Las regiones más brillantes del mapa marcan lugares en los que se concentran grandes cantidades de masa, por lo general, clústeres masivos de galaxias. Las partes más débiles y en forma de filamentos que conectan esos puntos brillantes siguen a los vastos filamentos que mantienen armadas a las galaxias en tanto que las regiones más oscuras y lisas muestran los lugares donde hay relativamente poca materia.

“En dos palabras, el mapa es una imagen del andamiaje del universo”, dijo Scognamiglio.

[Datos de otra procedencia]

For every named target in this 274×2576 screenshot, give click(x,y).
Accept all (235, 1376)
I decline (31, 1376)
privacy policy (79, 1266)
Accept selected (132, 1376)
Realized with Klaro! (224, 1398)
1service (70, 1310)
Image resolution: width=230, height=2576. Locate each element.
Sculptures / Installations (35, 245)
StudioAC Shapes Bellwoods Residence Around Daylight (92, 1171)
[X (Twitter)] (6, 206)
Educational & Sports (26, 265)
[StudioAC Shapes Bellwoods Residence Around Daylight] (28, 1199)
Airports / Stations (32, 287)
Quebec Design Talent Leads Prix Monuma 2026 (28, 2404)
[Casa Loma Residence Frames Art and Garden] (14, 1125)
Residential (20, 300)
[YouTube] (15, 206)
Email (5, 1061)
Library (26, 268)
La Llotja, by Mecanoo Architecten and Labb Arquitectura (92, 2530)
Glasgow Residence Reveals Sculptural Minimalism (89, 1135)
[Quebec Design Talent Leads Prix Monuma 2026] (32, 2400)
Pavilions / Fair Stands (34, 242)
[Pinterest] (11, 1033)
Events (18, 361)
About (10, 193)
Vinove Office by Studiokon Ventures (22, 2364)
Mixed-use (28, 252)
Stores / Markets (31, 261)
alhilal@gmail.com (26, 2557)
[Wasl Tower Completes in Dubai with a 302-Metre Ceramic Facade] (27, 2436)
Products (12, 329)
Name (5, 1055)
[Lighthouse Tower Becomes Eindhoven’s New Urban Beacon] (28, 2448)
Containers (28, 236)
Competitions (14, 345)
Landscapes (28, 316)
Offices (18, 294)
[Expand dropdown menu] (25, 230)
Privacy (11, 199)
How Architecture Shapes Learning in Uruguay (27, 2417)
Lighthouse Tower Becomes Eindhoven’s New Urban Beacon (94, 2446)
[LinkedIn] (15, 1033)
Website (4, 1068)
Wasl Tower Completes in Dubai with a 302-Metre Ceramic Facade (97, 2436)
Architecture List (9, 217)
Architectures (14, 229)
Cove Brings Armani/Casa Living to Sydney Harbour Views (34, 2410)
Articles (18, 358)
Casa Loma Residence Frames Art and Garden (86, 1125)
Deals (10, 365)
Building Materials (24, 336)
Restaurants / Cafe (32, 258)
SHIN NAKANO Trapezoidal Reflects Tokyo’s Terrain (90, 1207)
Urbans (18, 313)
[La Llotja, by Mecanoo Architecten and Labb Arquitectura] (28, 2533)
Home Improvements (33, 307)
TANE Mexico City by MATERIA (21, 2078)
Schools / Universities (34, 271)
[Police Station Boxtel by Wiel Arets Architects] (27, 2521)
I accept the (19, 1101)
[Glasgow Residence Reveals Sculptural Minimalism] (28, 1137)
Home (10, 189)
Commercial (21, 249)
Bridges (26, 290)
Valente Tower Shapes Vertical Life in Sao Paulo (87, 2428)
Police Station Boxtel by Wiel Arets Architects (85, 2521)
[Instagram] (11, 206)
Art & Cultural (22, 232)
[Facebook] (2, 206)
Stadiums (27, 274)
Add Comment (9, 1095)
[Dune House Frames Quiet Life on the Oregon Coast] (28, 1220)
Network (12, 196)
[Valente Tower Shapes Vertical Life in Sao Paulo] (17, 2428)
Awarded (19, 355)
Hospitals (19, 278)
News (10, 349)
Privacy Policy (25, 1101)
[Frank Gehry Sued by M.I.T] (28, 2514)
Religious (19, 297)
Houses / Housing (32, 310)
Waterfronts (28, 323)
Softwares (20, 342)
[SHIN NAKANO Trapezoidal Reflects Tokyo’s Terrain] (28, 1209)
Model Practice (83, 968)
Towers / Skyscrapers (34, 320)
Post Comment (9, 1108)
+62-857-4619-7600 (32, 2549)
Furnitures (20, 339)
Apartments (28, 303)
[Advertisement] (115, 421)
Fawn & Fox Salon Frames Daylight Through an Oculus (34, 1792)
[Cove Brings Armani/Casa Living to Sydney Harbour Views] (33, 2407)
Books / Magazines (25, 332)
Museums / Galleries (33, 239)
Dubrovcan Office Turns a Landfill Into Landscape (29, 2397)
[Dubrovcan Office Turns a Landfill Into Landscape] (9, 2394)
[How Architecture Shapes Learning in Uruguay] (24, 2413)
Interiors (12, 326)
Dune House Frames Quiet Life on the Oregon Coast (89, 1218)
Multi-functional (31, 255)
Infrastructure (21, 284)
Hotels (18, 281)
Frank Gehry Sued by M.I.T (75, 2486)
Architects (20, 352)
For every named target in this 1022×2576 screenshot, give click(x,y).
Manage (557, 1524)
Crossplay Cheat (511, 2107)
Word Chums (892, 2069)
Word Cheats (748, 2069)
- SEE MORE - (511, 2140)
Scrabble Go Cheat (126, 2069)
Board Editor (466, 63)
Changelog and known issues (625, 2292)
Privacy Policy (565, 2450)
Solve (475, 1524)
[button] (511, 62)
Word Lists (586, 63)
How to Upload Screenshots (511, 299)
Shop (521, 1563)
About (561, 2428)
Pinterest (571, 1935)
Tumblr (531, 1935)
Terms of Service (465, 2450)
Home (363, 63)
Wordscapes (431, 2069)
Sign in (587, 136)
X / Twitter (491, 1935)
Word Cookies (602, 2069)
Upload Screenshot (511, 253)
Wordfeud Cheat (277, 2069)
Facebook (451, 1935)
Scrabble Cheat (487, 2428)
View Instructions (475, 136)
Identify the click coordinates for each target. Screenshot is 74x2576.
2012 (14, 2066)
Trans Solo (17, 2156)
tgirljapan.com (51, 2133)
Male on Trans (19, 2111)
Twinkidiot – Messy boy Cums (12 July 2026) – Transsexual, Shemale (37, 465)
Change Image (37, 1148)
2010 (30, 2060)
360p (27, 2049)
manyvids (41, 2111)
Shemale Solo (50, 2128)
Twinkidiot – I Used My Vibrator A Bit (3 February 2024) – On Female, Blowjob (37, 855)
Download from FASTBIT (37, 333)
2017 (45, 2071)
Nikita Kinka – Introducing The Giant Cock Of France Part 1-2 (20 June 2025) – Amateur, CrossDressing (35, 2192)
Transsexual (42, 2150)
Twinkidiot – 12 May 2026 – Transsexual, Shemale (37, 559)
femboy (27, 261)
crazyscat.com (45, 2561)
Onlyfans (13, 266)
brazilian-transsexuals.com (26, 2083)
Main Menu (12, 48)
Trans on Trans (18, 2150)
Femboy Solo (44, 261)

Una mirada a lo profundo de la historia cósmica

La excepcional resolución de este nuevo mapa no solo brinda una vista muy detallada de la estructura del universo, sino que permite también que los astrónomos observen esa estructura enfocándose mucho más en el pasado de lo que lograron los mapas anteriores.

Rastrea a la materia oscura a la era en que las galaxias se estaban formando en plena actividad, y brinda así parámetros para las pruebas de la naturaleza de la materia oscura además de modelos del entorno de la galaxia durante el pico de la formación de estrellas, hace unos 8 a 11 mil millones de años.

“El mapa se condice con nuestro modelo cosmológico actual que predice que la materia oscura forma una estructura que es como una red, dentro de la que crecen las galaxias”, dijo Scognamiglio. “Con mayor nitidez ahora podemos poner a prueba esas predicciones con más precisión y buscar pequeñas diferencias que den indicios de algo nuevo en la física, como propiedades alternativas de la materia oscura, o sutiles apartamientos de la gravedad estándar”.

La científica espera que el mapa prepare el camino para nuevos trabajos de investigación sobre la influencia del entorno de materia oscura sobre las galaxias. “Ahora podemos investigar de qué manera dependen la formación de estrellas, el crecimiento de las galaxias y el cese de la formación de estrellas, del lugar en el que se encuentra cada galaxia en términos de los filamentos y clústeres”, explicó Scognamiglio.

La calidad de los datos también abre las puertas al estudio de la evolución de la materia a lo largo del tiempo, añadió. Eso será un aporte al próximo proyecto de Scognamiglio: producir mapas tridimensionales de la masa del universo. Los telescopios espaciales de nueva generación como el Nancy Grace Roman y el Euclid de la Agencia Espacial Europea serán de apoyo a este trabajo al producir datos en alta resolución, cubriendo áreas del cielo mucho más grandes.

“El James Webb nos muestra lo que se puede hacer al contar con ultraalta resolución, y las misiones futuras llevarán todo esto a mayor escala, a volúmenes cósmicos”, afirmó Scognamiglio.